What’s important is that, it wasn’t China that tried to impose that ideology on others
By DMITRY KOSYREV / Pic By AFP
I’ve promised in one of my recent articles to tell my readers about a conference in China that I’ve been invited to make a presentation.
The conference proved to be a part of, probably, the most important trend of today’s global developments. Namely, it’s about the shaping of an ideology for tomorrow’s distinctly non-Western world.
What’s important is that it wasn’t China that tried to impose that ideology on others.
There was a huge forum of partners of the Belt and Road Initiative (BRI) in Beijing last month.
Around 150 nations were represented, which meant almost all of the “non-West” and some Europeans too were at the forum. And it was in the course of the preparation to that top-level event when a lot of people began to prod the Chinese to “stop saying that your BRI is only about infrastructure for trade, just business and no policy or ideology”.
It’s already more than just business, especially in our very tense and hostile world that changes dramatically.
So, let us discuss the general ideology of that future world.

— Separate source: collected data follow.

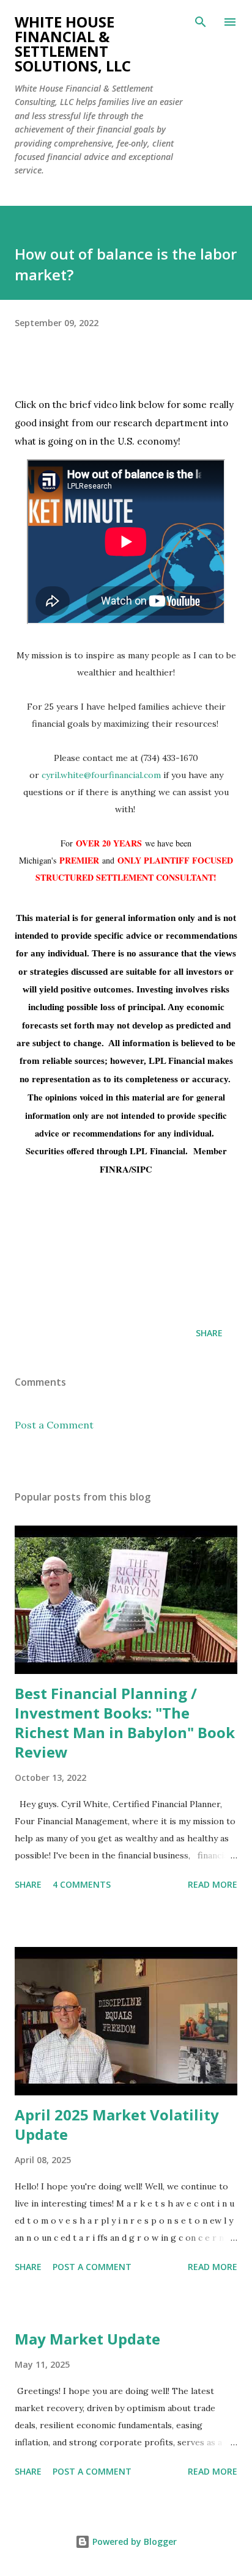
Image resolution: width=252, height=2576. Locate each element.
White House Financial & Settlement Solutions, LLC (73, 44)
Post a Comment (54, 1425)
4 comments (82, 1884)
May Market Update (87, 2339)
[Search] (200, 22)
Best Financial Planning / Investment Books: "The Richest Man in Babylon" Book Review (125, 1722)
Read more (212, 1884)
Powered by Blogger (133, 2541)
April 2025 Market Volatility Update (117, 2124)
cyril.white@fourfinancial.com (101, 775)
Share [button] (209, 1333)
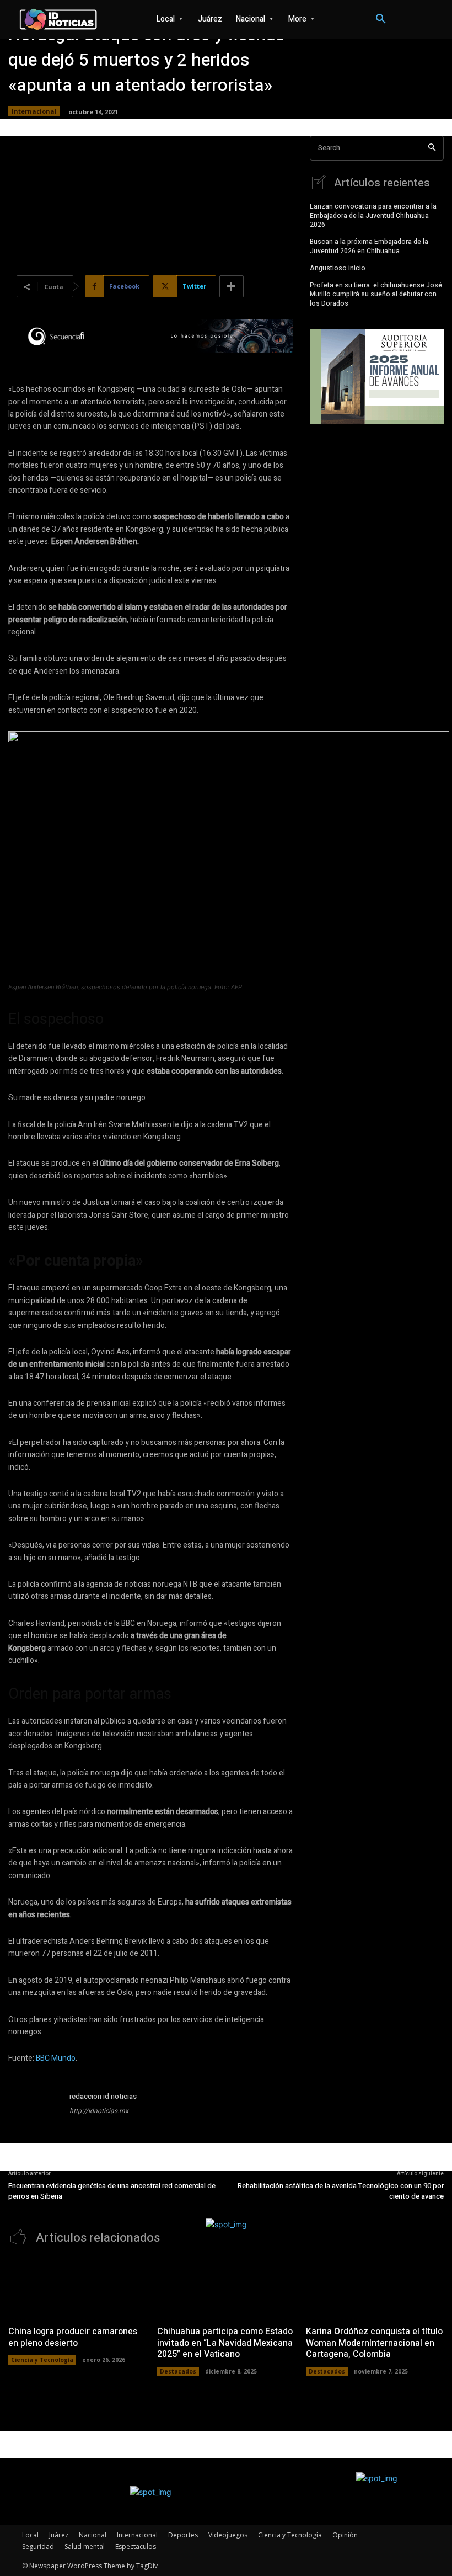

Not a Chinese world, mind you, but the one that’ll be good for all of us — however different we are.
And so, we were at the 2019 Conference on Dialogue of Asian Civilisations. Some of the participants then moved to another conference, discussing almost the same problems.
All in all, we are talking about several dozen of such brainstorming sessions, attended by people from around 100 nations.
We were sharing our ideas with our Chinese hosts, who would rather write things down than press their own points.
It’s impossible to describe such an event in full with multitudes of ideas presented. So, I’ll quote several passages from my own presentation.
There is one point among the standard accusations against China that deserves attention. That is the idea that China is an oppressed nation, subjected to total surveillance, a nation devoid of freedom with clever gadgets following people’s every move.
We know that the idea of total surveillance, with modern gadgetry to enforce, has not been developed by China. It’s a Western thing. It’s already a reality there and globally.
We know a lot about it thanks to people like whistleblower Edward Snowden, who escaped to China after revealing so many American secrets. Now he lives in Russia, as you may know.
But still, that accusation against China looks strong because people love their privacy and freedom.
That accusation against China hit the note with the audience because privacy, freedom and dignity is a serious topic for those who live in the modern West.
Much can’t be said about the terrible previous century because a few nations tried to make all their citizens think and act alike.
The process came to its extreme after an idea emerged that people all over the world should and may be alike in ideas and lifestyles. We call that calamity “globalisation”.
But in the past, people were resisting such massive attacks on their hearts and minds because the oppressors were lacking the means of enforcing their bans and limitations.
It was technically impossible to change the human nature because nobody in the previous ages, could reach into people’s homes and control totally what they did or say to each other in private.
But now it has become possible, or some people think it’s possible, that a public resistance to such a change may be violent and unpredictable, ruining societies and causing civil wars.
In today’s global atmosphere, any nation that really practically defends freedom, dignity and privacy of an individual may gain a lot.
Asia in general, and China in particular, has a long tradition of respecting human dignity and different lifestyles, of reaching compromises inside societies.
But what’s important is that it’s not enough just to talk about it and hold conferences. It’s the practical example that matters.
Just one such example: While the West invented sophisticated surveillance techniques, Asia — and especially China — may start inventing and producing systems that defend human privacy and defend people from excessive surveillance.
Such systems will eventually be created by someone anyway, just like any weapon pushes inventors to develop an anti-weapon, as in a sword and a shield.
It’s only a question of who will profit from sales of such anti-intrusion technologies.
There are a lot of ideas of how to make China and Asia in general a symbol of human dignity and co-existence of people of different kinds.
But presently, you just have to initiate that process to gain a lot of face and respect.
End of the long quote. So, how does that new ideology for the new world sound by now? Sorry. We are only at the start of the process and that new ideology is only beginning to shape itself.